“Here you are,” says the elevator man when they surge to a stop and the doors open.
Valentina is barefoot in a long gray Versace dress, cigarette in her mouth as she hugs them, squealing like a pig. “You found-a me! We can start to party. I’ve been waiting all day.”
Matt grins. “Welcome to the penthouse, kids.”
They walk around this aerie of glass and clouds, dreams and money. Darkwood chairs with arms gnarled into swirls and flowers. Threads of gold that shine in the Persian rugs. Oil paintings hang—a still life with a radish and a fish, a portrait of a noblewoman with a grungy face and satin gown.
“We’ve been doing I Ching all day,” Matt (the jet-set outlaw) says to Jamey, showing off. “Smoking weed and reading the future.”
Elise forces a smile. “Cool place.”
“It’s radical, right?” Matt says, and it’s the first time he really speaks to her since New Haven.
In the corner, a Pac-Man makes noise.
“I ordered dinner, okay? Arcadia bring to me. You have to be hungry and eat like crazy!” Valentina twists out her cigarette in a crystal ashtray.
“Jamey, come here,” Matt says, beckoning into a hall. “I got to show you something.”
Jamey lets go of Elise’s hand, looks back as he walks away.
He’s strange tonight, she thinks.
Matt shows him a Picasso in the guest bedroom. “Can you believe this shit? Know what her dad paid for this?”
Valentina drags Elise into the kitchen for a drink, but Elise wants soda.
The phone bring-brings. Porters haul in a silver cart.
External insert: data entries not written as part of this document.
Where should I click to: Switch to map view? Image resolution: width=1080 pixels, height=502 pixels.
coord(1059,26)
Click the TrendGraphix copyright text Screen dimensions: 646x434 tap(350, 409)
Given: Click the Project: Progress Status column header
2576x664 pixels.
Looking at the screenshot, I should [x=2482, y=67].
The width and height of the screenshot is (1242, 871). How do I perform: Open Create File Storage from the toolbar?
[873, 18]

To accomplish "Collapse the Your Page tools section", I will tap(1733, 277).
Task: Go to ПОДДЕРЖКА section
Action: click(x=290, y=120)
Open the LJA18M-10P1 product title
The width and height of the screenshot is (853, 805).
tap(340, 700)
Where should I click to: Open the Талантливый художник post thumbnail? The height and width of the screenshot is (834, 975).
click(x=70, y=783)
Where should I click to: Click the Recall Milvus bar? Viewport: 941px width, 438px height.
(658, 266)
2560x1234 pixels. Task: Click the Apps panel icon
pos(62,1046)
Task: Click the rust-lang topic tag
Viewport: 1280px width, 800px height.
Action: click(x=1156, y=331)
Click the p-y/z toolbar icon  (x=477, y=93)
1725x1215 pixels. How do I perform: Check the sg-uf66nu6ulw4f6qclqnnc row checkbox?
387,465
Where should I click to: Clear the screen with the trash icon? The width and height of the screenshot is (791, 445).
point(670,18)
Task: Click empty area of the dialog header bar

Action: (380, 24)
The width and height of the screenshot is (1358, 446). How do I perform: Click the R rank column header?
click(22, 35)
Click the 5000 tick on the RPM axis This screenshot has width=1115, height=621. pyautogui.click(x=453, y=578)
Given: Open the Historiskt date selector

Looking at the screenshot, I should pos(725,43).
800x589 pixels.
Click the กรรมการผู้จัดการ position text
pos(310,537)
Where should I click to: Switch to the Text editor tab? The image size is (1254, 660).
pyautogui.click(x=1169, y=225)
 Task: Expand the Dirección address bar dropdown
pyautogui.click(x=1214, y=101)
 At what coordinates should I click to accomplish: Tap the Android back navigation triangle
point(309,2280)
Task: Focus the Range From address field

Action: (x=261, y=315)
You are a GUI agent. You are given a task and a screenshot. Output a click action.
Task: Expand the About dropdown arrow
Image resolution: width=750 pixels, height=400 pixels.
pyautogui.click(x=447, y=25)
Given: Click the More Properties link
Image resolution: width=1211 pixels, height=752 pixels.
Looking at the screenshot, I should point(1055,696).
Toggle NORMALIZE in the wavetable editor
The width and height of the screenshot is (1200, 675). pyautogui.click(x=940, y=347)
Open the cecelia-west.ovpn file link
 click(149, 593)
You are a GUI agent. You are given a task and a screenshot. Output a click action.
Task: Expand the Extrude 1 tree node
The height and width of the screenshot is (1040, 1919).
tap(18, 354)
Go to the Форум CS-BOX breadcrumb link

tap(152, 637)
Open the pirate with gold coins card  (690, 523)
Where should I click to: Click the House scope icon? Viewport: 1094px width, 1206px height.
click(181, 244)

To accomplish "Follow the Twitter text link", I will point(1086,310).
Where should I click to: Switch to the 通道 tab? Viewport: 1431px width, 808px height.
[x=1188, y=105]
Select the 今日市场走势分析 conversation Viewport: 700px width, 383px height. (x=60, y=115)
Valentina claps. She’s seventeen, indulged and entitled to the point of being mentally ill, with Krug Clos du Mesnil bottles filling the refrigerator, and—in her bedroom—acid tabs between the pages of a Marilyn Monroe biography. (Her childhood was a gold kernel. It was a germ of love. Her family built a wall around her but she scrambled over it, lost her virginity at twelve to her best friend’s uncle in a Mexico City nightclub. Her father was the king of sex and romance in Milan. She has jewels in safe-deposit boxes in countries she’s never visited. She thinks of her toys and silk gowns, the little Ferrari waiting for her in Ibiza, as her “children”; she’ll raise them when she’s ready to be maternal.)
“Let’s eat!” Matt says.
Elise sits down with dread.
Champagne is poured for everyone but Elise. They make small talk—about Whitney Houston, MoMA, old friends of Matt and Jamey’s, Yale gossip, Valentina’s name, rack of lamb—which they’re eating. Elise pushes around her food.
“You like it?” Valentina asks with a face of demented concern.
“Yeah,” Elise says without looking up. “Just not that hungry.”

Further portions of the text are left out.